Alles sehen, ohne gesehen zu werden, treffen, ohne getroffen zu werden - das "Panopticon" Benthams wird zur fliegenden Festung, zum Werk von Spionagesatelliten, die fast bis zum Weißen im Auge des Gegners zoomen können. Zum Wahrzeichen des nichtwahrnehmbaren Wahrnehmenden, zur Ikone des unsichtbaren Krieges avancierte der Tarnkappenbomber, ein tödlicher Nebelschwaden auf dem Radarschirm. Selten beobachten wir einen Querschläger, der aus der Trefferserie friedfertiger Vernichtung in die Front der Leiber fegt. Kein Angriff gilt lebenden Schutzschilden, sondern nur Versorgungseinrichtungen werden eingeäschert, als ob das Mängelwesen "Mensch" ohne seine wärmenden Hüllen und vitalen Zuströme auf einmal überlebensfähig geworden wäre.

Nichthumane Zielobjekte rationalisieren eine Vernichtung, die letztlich doch auf das "humanum" zielen muß, wenn sie Erfolg haben will. Die westlichen Kosovobilder kennen vor allem die sinnliche Wahrheit des kosovarischen Flüchtlingselends, das Elend der serbischen Bevölkerung ist westlicher Wahrnehmung hingegen aus moralstrategischen Gründen nur bedingt vermittelbar. Über dem Exodus der vertriebenen Kosovaren leuchtet medienstrategisch der NATO-Stern-von-Bethlehem, der nach Mazedonien, Albanien und, für einige auserwählte Flüchtlinge, auch in die westlichen Wohlstandsgesellschaften weist. Weder westliche Kriegschirurgie noch serbische Aufklärung zeigen dagegen das reale Ausmaß der Vernichtung.

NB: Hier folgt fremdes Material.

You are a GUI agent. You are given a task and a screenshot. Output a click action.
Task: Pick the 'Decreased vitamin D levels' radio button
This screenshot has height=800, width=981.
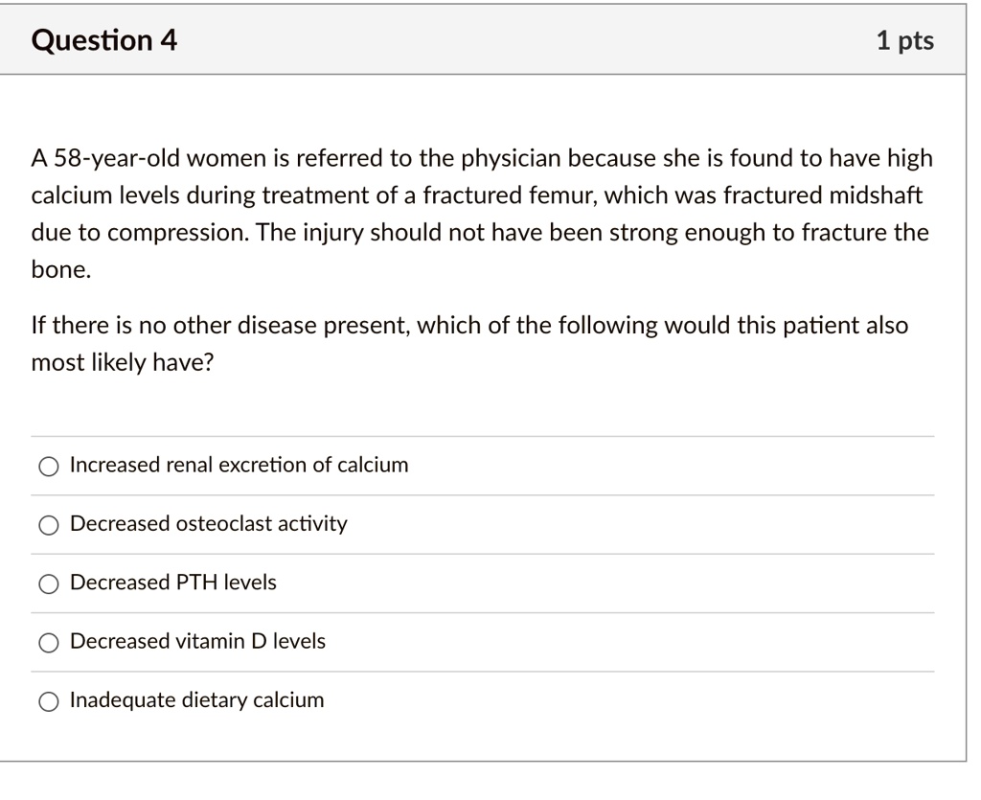click(49, 642)
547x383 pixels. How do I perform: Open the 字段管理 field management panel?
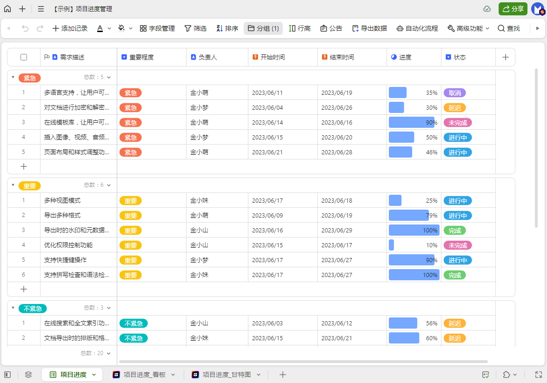tap(157, 28)
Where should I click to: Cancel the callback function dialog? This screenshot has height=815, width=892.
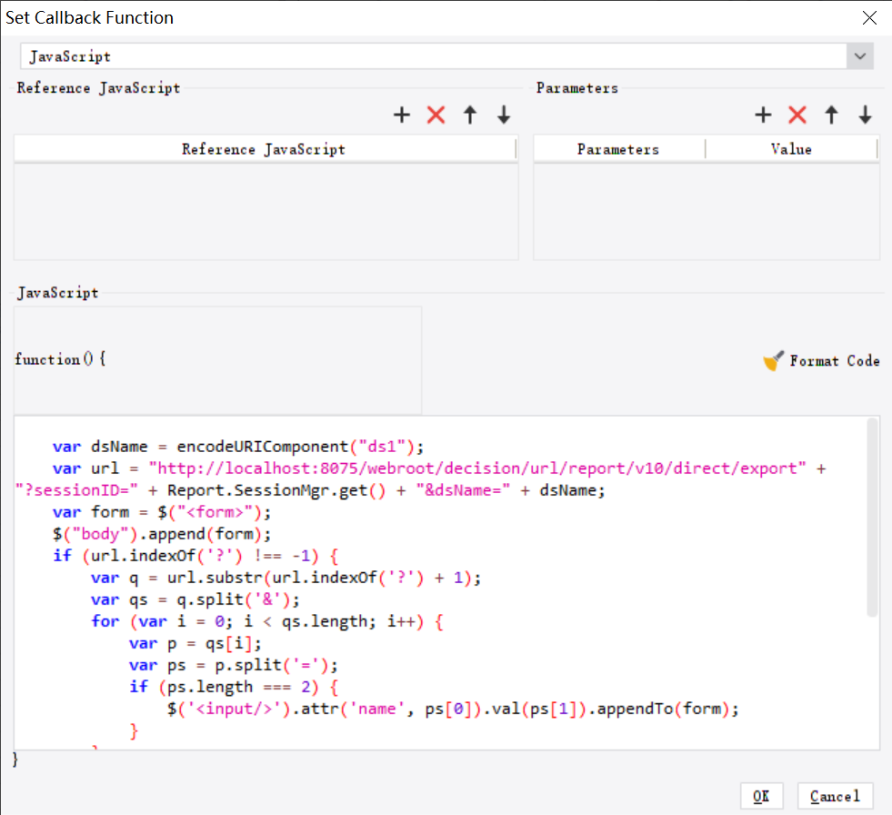pyautogui.click(x=834, y=795)
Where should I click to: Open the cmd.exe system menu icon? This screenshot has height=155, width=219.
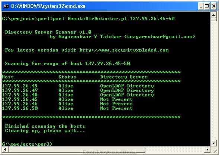pyautogui.click(x=6, y=6)
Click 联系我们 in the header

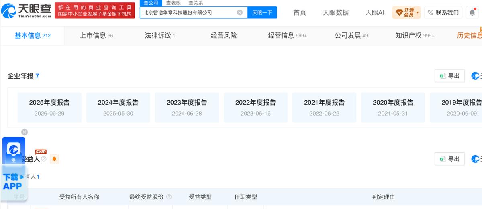(443, 13)
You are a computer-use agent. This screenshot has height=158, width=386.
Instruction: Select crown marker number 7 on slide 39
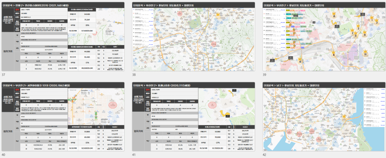coord(377,22)
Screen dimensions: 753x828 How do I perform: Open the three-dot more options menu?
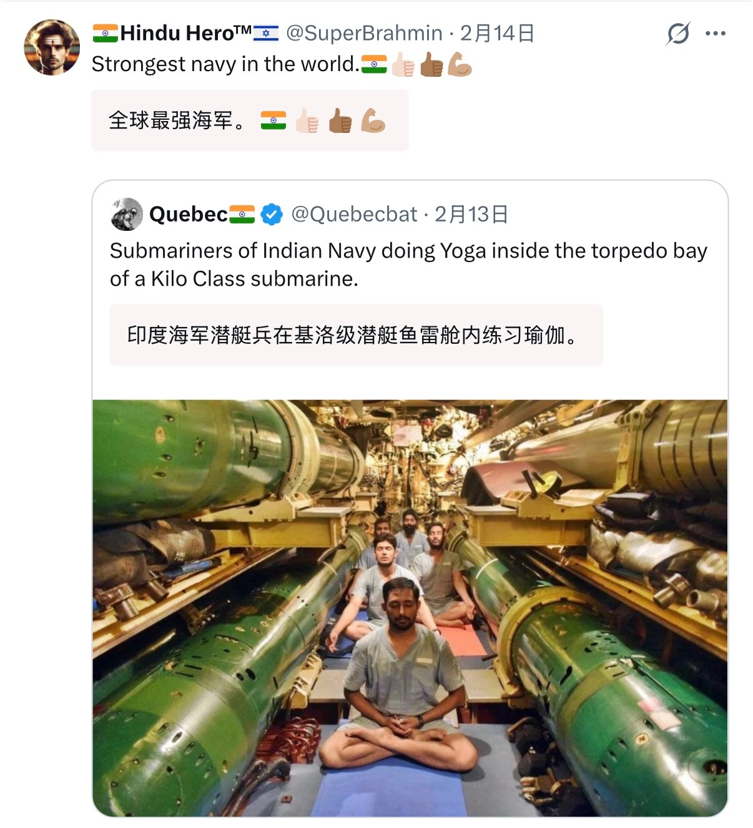pos(715,33)
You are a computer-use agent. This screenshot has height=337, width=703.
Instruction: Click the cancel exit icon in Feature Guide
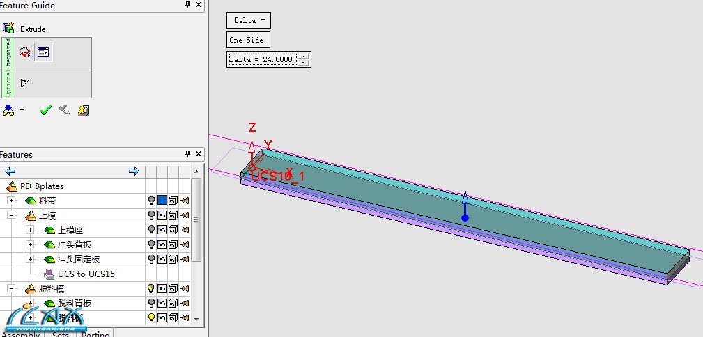coord(84,110)
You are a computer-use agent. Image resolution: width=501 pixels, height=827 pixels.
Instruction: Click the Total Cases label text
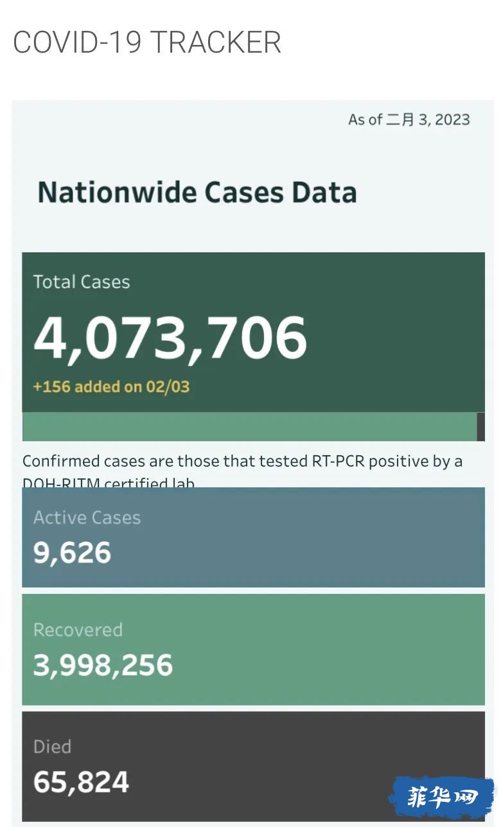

Die serbische Propagandamaschine, soweit sie die Filter westlicher Wahrnehmung überhaupt durchdringt, setzt auf schwache Kontrapunkte zur inszenierten Chirurgie der US-europäischen Streitkräfte. Rockmusik in Belgrad wird zum Durchhaltebefehl künstlicher Normalität, zum Protestlied ohne Durchschlagskraft gegen den kampfentschlossenen, weil verhandlungsmüden Westen. Gegenüber der westlichen Legitimationseuphorie appellieren solche Aufzüge folgenlos an das schlechte Gewissen, eine Kultur zu treffen, die letztlich seine eigene ist. Gilt doch das Amselfeld nicht nur als das Quellgebiet der panserbischen Idee, sondern zugleich als Widerstandsikone gegen die osmanische Bedrohung, die westliche Geschlossenheit einfordern will.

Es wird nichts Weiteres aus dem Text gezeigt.